As part of a campuswide commitment to reducing our environmental footprint, the Badgers’ home football season has been designated as the first ever Big Ten “carbon-neutral” season.
Last year, the Badgers’ Homecoming game was “carbon-neutral.” Now, thanks to a partnership with Madison Gas and Electric, the entire home football season will be “carbon-neutral.”
This effort, the first of its kind in the Big Ten, will offer a chance to raise awareness of environmental issues, such as the damaging effects of carbon dioxide and the benefits of conservation and recycling.
The Athletic Department, in partnership with the College of Agricultural and Life Sciences (CALS), and the student led organization REThink Wisconsin have been working on a variety of efforts aimed at increased recycling at Camp Randall and the elimination of the printed Badgers’ media guide.
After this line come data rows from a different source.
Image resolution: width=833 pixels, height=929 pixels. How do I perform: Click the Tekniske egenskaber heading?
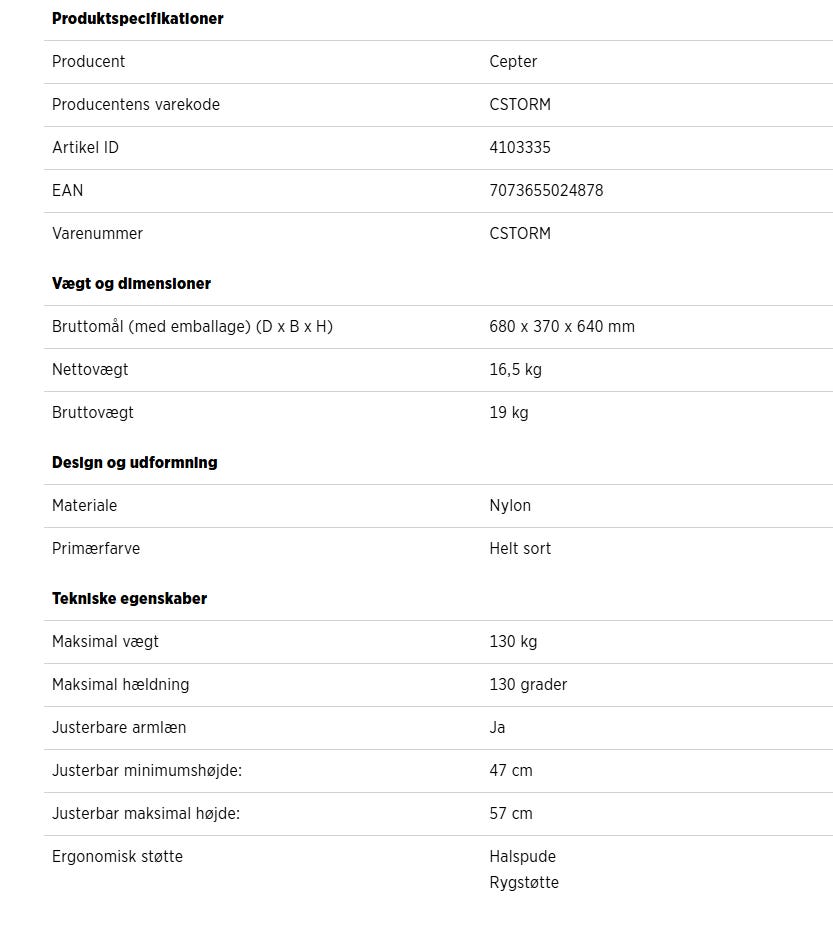pos(129,599)
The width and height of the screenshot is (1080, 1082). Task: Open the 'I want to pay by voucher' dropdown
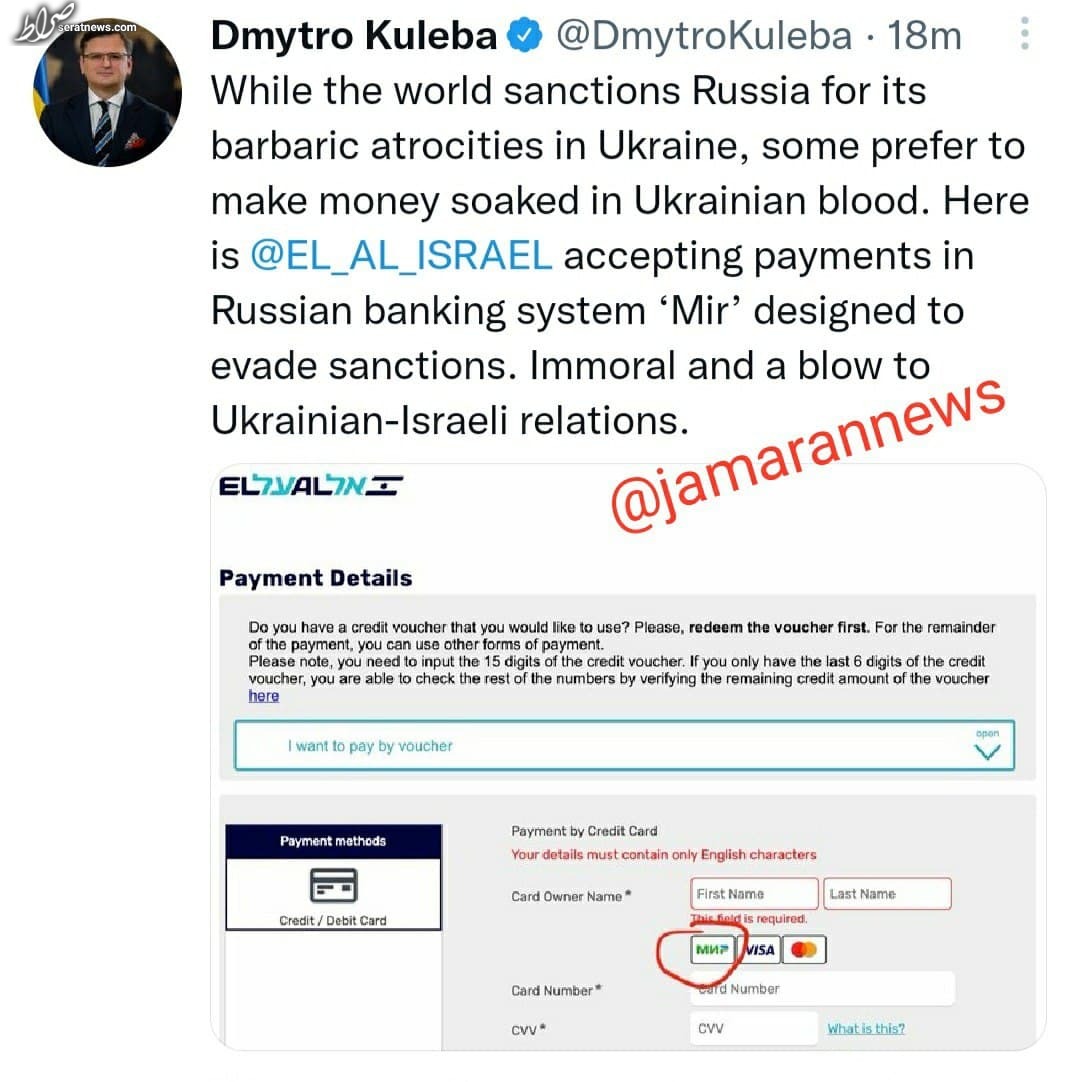pyautogui.click(x=625, y=745)
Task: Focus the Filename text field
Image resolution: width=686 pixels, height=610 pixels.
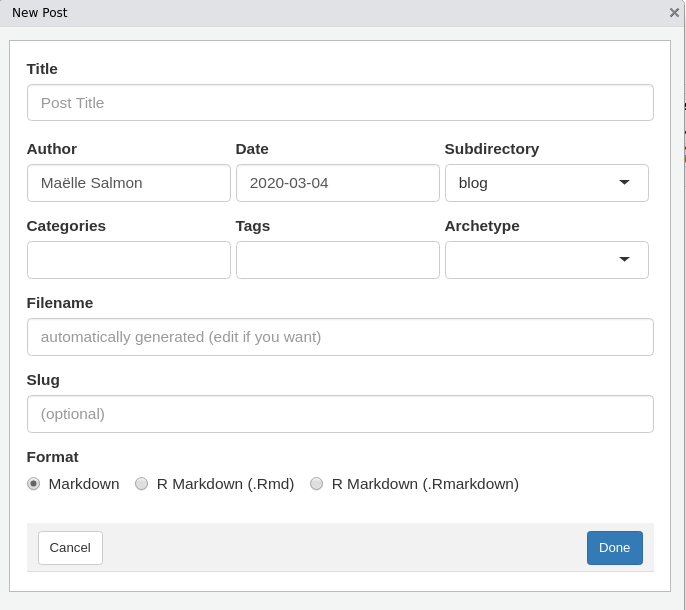Action: 340,337
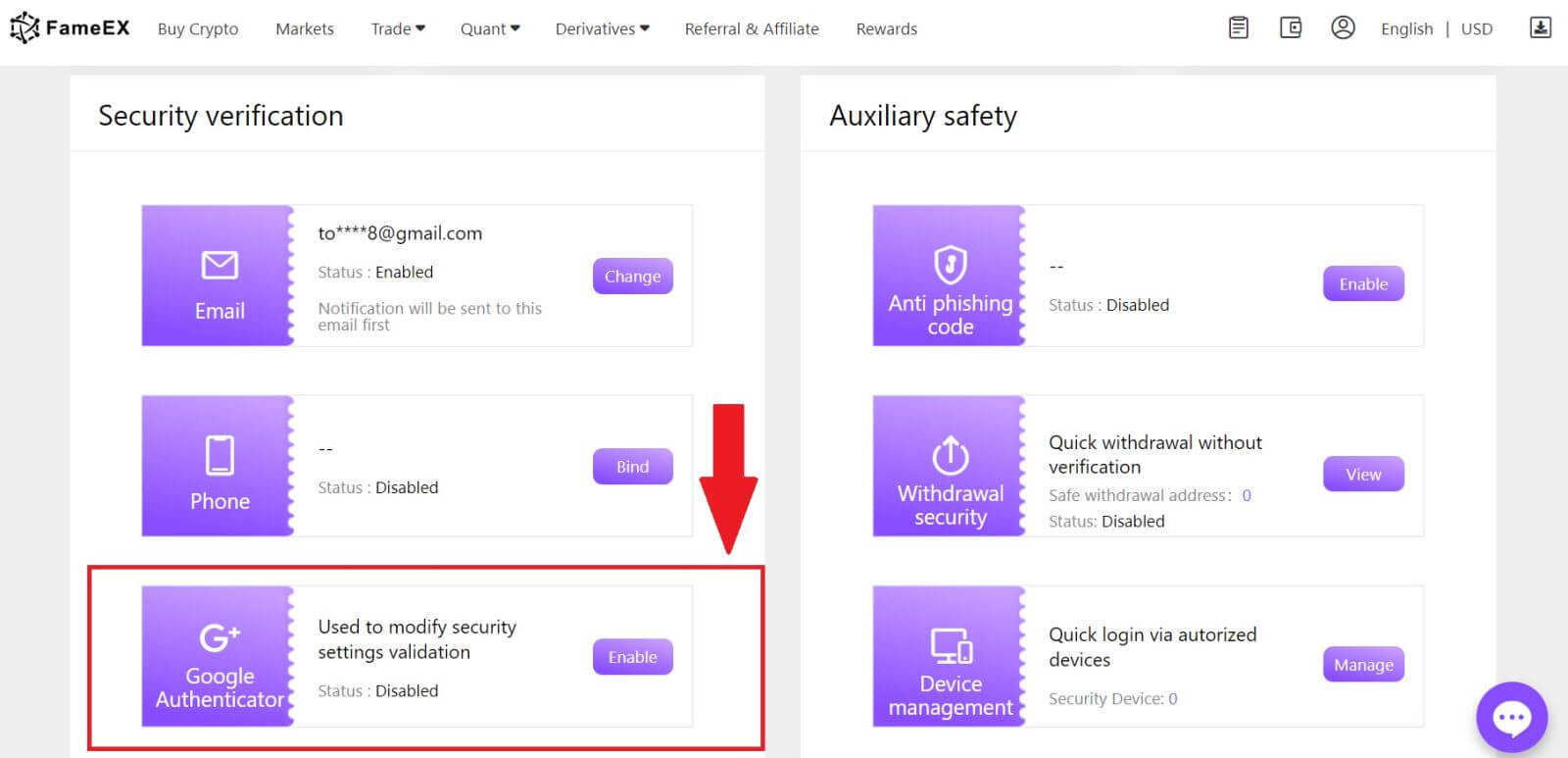Switch the language from English
This screenshot has height=758, width=1568.
coord(1407,28)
The Department formed a Sustainability Advisory Committee last year to help think of new ways to reduce the environmental impact of operations throughout the department.
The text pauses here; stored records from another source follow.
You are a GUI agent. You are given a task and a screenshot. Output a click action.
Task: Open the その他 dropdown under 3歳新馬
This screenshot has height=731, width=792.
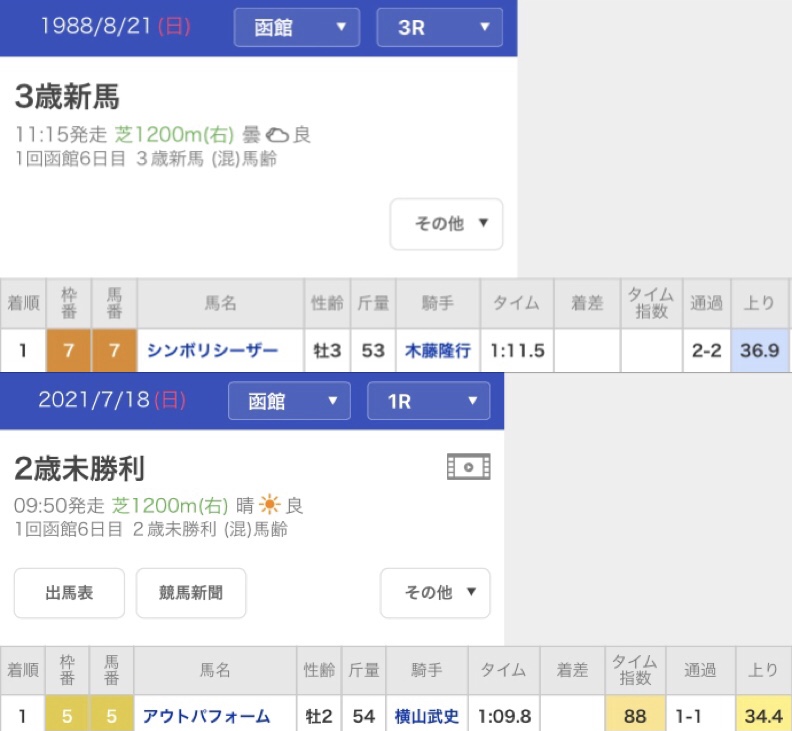[446, 224]
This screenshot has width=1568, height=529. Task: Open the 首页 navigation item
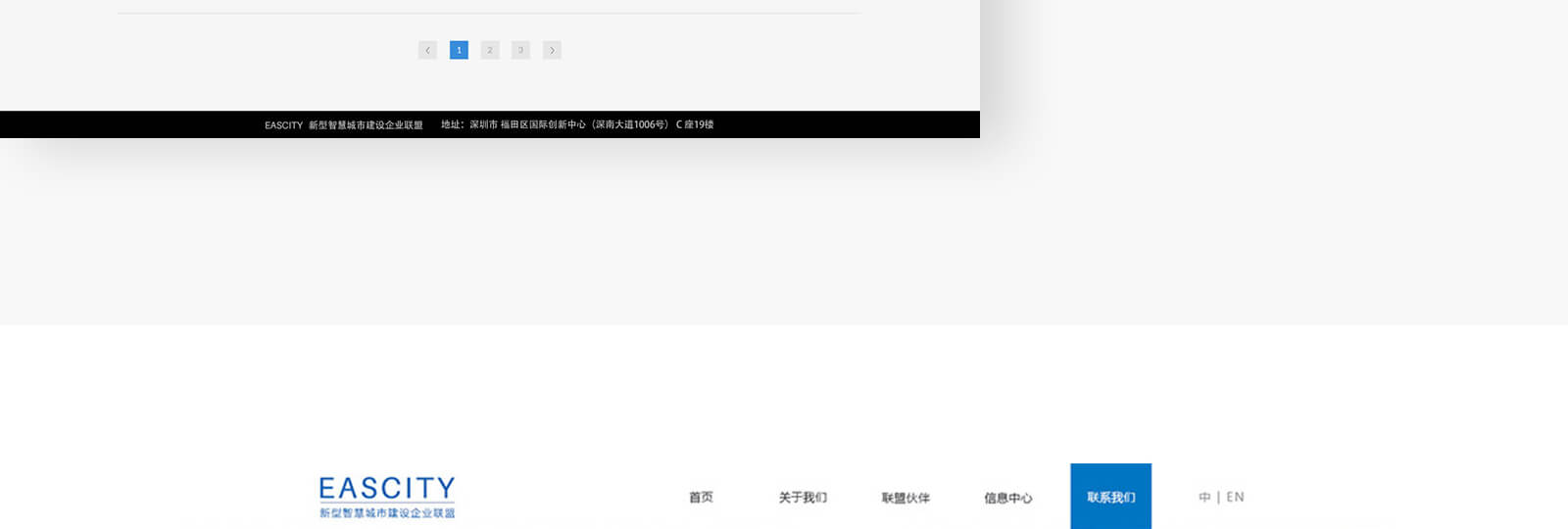[701, 498]
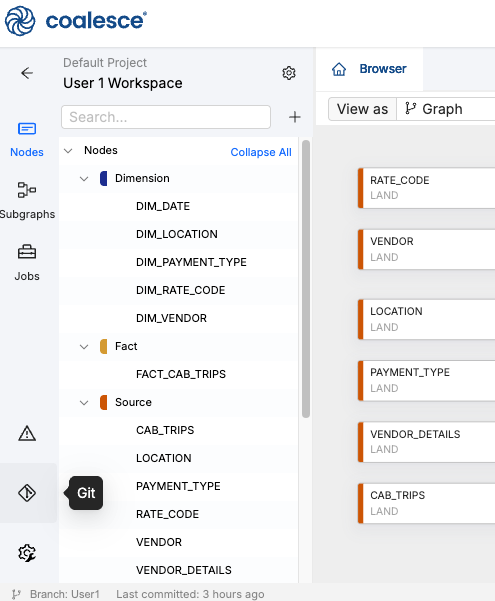Click the Source orange color swatch
This screenshot has height=601, width=495.
pyautogui.click(x=104, y=402)
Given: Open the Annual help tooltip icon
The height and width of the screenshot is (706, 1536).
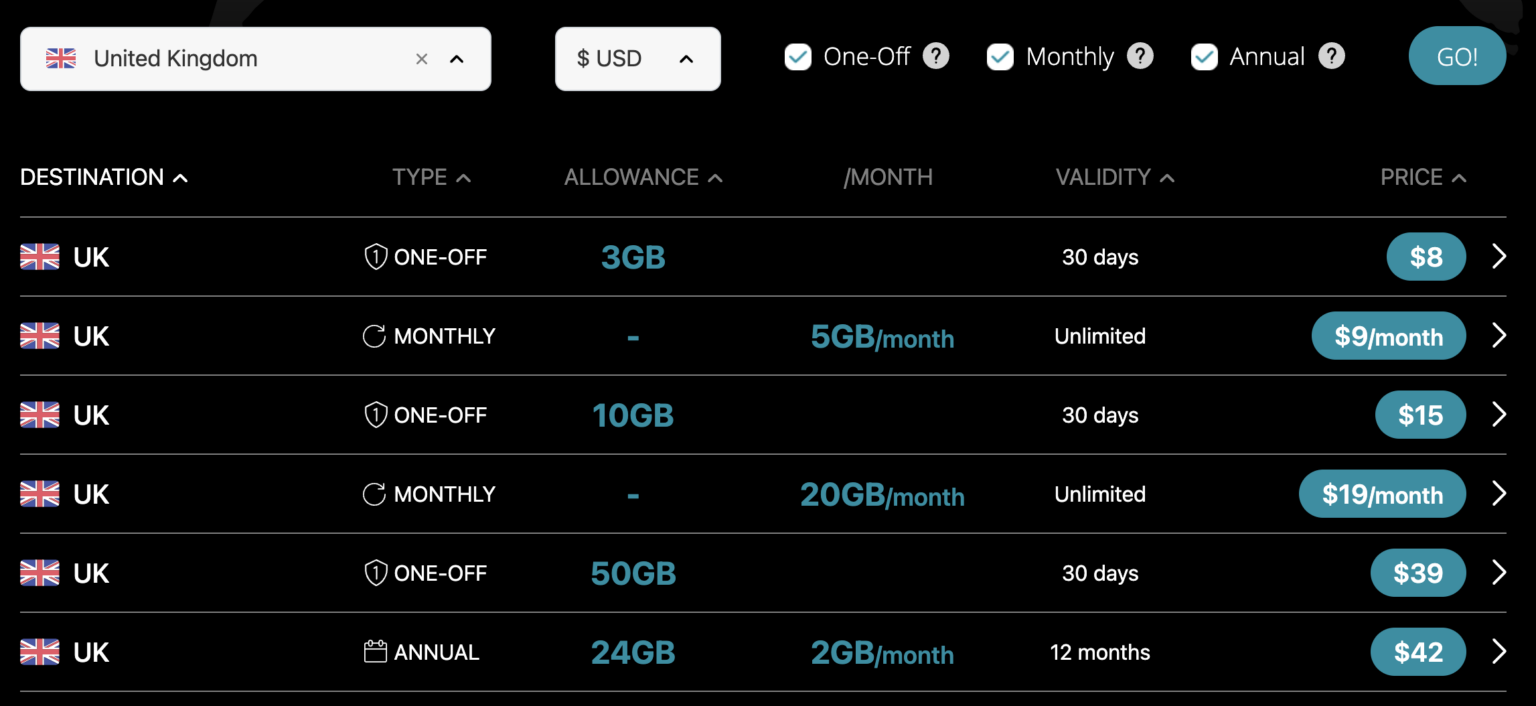Looking at the screenshot, I should coord(1331,56).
“We’re pleased to support the Big Ten’s first ‘carbon-neutral’ football season and I’m grateful to Madison Gas and Electric, as well as the staff at CALS, for partnering with us on this initiative,” says Athletic Director Barry Alvarez.
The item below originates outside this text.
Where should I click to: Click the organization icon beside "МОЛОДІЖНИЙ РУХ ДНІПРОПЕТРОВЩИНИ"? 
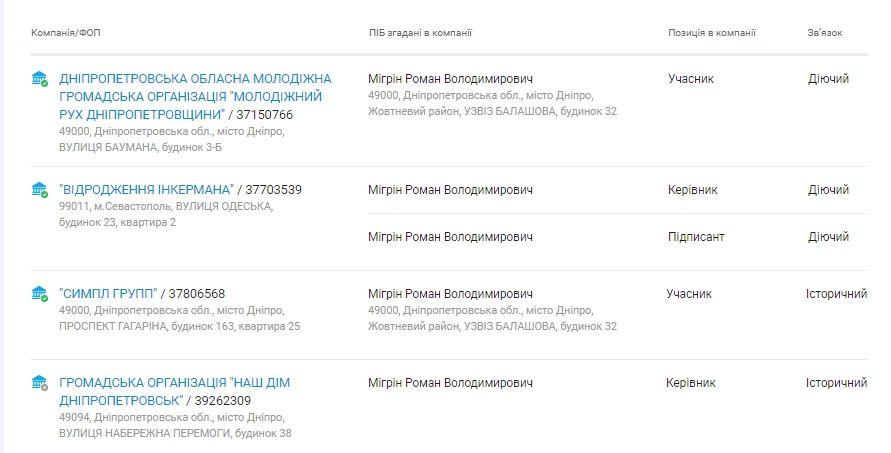40,79
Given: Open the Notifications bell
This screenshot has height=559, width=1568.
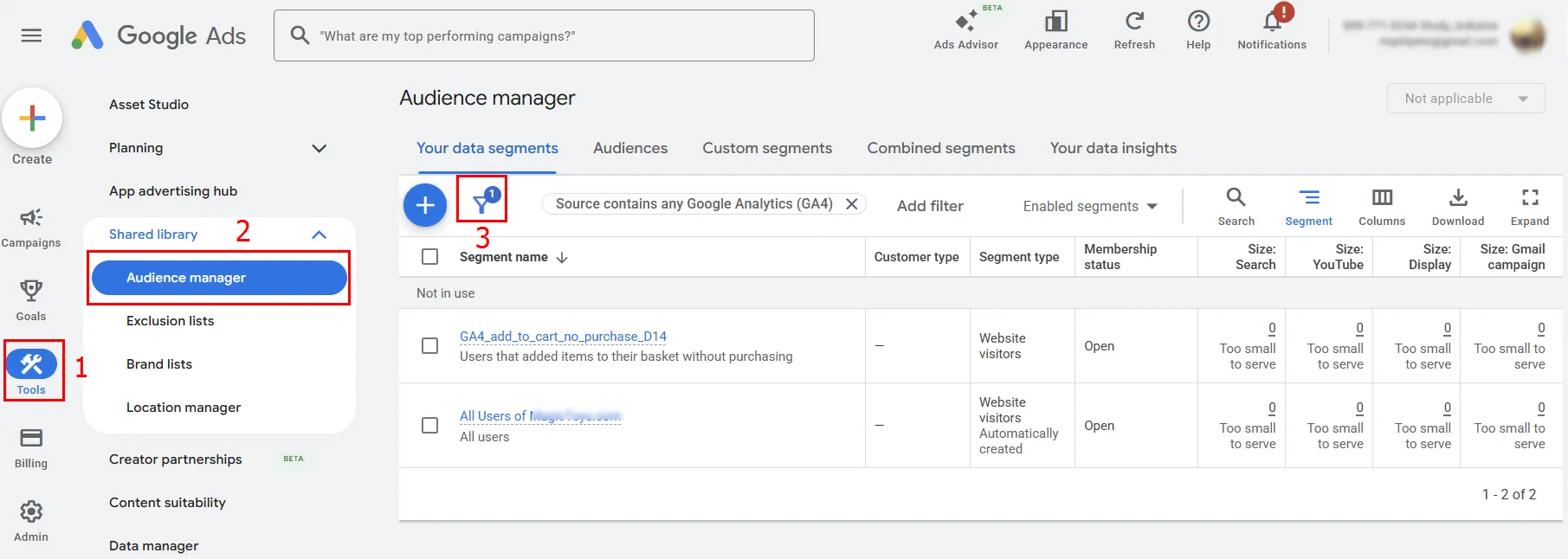Looking at the screenshot, I should 1271,22.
The project has two aims: to offset carbon dioxide emissions generated directly by activities surrounding the hosting of all seven home games at Camp Randall and increase fan awareness on the many ways they can contribute to offset the carbon footprint by recycling and other actions. The university’s commitment also involves the purchase of carbon credits to offset estimated carbon dioxide emissions.
Carbon dioxide is a greenhouse gas, which means it traps sunlight in the planet’s atmosphere and contributes to global warming. It is produced whenever we burn fossil fuels, such as coal or gasoline, for electricity, transportation or to produce products. Most scientists think the buildup of carbon dioxide in the atmosphere is one of the prime reasons our climate is changing.
“Madison Gas and Electric and the University of Wisconsin share common goals of improving the environment,” said Lynn Hobbie, senior vice president of Madison Gas and Electric. “Partnering with the Athletic Department on a carbon-neutral football season enhances our commitment and leadership role of promoting renewable energy initiatives.”
An analysis done by researchers at the UW-Madison College of Agricultural and Life Sciences estimates that the staging of all home games this season generates the emission of more than 8,100 tons of carbon dioxide. The vast majority of emissions come from fans traveling to and from the game, but the analysis also took into account electrical use, production of concessions and hotel stays by fans.
“The partnership among the Athletic Department, Madison Gas and Electric and the College to have a carbon-neutral home season continues to build upon the commitment made last year by our student-athletes to help build a better Wisconsin through their efforts on and off the field,” says CALS Dean Molly Jahn.
Carbon credits will be purchased on the Chicago Climate Exchange to offset those emissions. When credits are purchased on the exchange, the money is invested in other projects that offset emissions by a corresponding amount.